In addition, premature infants are more prone to motor disorders and poor postural performance during childhood compared to their peers born at term (7,8). A meta-analysis of different aspects of motor development in preterm infants from birth until adolescence was conducted using the following three practical and valid tests: BSID-II (Bayley Scales of Infant Development version II), MABC (Movement Assessment Battery for Children), and BOTMP (Bruininks-Oseretsky Test of Motor Proficiency). Significant disorders of motor skills in very preterm infants and those with low birth weight were reported in this study. Moreover, such disorders continued until their teen years. In addition, the balance skills of preterm children were found to be highly defective (9). Balance is defined as a state of action and reaction between two or more parts or organs of the body. Static balance as required for normal standing is the ability to maintain the body equilibrium in some fixed posture (10).

The cervical vestibular-evoked myogenic potential (cVEMP) test is a simple, tolerable, and noninvasive test for assessing the vestibular function in infants and children. This test assesses the inhibitory response of the sternocleidomastoid (SCM) muscle to high-intensity sound stimuli. The cVEMP test provides worthwhile information on saccular integrity and neural pathways of sacculocollic reflex including inferior vestibular nerve, lateral vestibular nuclei, medial vestibulospinal tract, and motor neurons of the SCM muscle.

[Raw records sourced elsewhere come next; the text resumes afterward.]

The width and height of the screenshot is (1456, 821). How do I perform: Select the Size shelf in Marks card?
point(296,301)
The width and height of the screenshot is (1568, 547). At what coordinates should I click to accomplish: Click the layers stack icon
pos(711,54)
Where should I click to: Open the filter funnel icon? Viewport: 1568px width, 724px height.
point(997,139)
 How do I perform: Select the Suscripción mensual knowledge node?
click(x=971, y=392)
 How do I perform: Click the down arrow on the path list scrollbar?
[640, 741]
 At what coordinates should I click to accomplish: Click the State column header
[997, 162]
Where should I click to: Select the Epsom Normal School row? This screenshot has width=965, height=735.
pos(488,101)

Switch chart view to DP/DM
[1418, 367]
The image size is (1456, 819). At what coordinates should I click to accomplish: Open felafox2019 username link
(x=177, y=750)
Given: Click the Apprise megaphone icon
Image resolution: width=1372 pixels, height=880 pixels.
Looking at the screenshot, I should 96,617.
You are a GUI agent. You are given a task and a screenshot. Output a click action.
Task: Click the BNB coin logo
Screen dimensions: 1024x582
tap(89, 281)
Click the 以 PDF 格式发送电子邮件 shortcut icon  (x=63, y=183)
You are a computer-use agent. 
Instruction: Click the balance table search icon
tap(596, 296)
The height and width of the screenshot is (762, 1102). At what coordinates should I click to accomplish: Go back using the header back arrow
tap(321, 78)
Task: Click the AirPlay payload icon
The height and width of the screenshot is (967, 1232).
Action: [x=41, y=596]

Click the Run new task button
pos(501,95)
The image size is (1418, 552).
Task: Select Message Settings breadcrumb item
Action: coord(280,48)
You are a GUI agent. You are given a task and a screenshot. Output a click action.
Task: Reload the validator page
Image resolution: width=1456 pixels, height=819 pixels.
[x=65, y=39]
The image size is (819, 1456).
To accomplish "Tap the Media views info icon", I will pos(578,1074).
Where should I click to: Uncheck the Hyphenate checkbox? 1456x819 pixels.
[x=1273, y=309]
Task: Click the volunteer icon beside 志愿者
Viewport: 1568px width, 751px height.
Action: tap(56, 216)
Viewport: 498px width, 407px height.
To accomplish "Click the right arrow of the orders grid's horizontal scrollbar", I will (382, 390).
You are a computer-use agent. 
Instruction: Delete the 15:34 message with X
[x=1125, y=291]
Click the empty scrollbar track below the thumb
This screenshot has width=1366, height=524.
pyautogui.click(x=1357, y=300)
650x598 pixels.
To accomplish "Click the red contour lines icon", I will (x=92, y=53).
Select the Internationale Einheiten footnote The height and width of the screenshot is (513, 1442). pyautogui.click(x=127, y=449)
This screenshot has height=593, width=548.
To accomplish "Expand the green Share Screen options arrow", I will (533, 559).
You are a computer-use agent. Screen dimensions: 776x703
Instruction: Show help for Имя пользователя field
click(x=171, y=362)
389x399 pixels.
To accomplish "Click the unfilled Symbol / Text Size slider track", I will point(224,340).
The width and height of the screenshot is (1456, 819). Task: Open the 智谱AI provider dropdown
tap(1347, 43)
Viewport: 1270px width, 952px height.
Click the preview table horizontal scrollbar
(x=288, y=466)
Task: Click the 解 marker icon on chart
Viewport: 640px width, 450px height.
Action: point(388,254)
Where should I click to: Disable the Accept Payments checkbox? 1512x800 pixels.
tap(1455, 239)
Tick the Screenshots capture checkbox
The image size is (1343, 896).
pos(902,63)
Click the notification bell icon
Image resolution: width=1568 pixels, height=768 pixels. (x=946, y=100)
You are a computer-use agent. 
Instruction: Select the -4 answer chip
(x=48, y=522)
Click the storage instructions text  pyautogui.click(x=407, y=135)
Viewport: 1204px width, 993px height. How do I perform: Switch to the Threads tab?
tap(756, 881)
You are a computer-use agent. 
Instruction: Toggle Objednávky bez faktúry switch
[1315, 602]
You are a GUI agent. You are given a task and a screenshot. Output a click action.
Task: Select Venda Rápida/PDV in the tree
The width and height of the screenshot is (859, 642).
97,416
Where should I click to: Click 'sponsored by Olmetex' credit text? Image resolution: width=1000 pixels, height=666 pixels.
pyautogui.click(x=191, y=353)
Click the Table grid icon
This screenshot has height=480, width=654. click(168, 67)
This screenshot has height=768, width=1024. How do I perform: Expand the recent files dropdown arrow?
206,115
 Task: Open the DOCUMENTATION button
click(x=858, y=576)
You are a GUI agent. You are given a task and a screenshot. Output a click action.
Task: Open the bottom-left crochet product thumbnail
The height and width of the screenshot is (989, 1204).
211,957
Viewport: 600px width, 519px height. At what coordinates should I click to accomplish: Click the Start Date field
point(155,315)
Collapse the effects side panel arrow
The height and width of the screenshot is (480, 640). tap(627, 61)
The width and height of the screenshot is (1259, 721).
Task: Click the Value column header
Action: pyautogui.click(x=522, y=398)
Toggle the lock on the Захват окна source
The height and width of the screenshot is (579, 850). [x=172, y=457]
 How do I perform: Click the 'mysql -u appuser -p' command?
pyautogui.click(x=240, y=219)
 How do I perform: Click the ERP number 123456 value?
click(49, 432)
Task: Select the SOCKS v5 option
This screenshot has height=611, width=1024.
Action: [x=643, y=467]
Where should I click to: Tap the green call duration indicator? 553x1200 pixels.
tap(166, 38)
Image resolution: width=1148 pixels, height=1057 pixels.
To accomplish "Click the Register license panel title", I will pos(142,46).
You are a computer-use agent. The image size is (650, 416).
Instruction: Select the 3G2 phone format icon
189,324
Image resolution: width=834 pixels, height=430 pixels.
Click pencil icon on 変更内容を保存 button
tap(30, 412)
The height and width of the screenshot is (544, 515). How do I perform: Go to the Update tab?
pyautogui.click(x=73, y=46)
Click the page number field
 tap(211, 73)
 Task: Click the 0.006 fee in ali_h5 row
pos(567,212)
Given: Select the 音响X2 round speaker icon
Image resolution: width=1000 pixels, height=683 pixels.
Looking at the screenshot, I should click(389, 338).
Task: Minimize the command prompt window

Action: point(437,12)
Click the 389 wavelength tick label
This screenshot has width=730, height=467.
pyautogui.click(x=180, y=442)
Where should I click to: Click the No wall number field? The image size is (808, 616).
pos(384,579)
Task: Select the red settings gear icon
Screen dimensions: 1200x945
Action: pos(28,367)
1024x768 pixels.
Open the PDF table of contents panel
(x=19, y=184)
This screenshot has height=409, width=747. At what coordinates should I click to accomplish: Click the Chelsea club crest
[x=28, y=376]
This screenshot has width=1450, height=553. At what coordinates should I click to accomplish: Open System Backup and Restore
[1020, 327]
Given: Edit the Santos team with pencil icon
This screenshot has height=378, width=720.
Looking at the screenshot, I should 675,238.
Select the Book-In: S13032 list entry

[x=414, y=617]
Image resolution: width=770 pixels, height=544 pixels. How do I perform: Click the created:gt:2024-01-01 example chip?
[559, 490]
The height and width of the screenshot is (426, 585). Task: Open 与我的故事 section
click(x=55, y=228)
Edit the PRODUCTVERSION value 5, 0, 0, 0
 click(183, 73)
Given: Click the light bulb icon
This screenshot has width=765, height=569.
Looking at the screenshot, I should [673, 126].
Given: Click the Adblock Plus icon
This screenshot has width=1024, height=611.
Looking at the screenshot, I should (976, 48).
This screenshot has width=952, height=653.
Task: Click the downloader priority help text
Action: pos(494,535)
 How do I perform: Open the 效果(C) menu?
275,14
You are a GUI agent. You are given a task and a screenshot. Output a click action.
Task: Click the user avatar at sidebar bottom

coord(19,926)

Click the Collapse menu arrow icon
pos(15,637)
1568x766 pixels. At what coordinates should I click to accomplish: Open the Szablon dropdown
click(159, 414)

Normal cVEMP response consists of biphasic waveforms (positive and negative). These components are labeled as p1 and n1 or p13 and n23 waves. The absence of response typically results from lesions of the end organs if there is no conductive hearing loss; and pathologies in the central neural pathways lead to delayed reflex (11). Studies that employed cVEMP test on preterm groups suggest an increased probability of disorders related to sacculocollic reflex pathway; also, a decrease in response and a significant increase in the latency of the waves were observed in the preterm groups compared to the term ones (12-15) . On the other hand, the use of behavioral tests besides this electrophysiological evaluation can provide further information on the probable structural defects that affect balance skills.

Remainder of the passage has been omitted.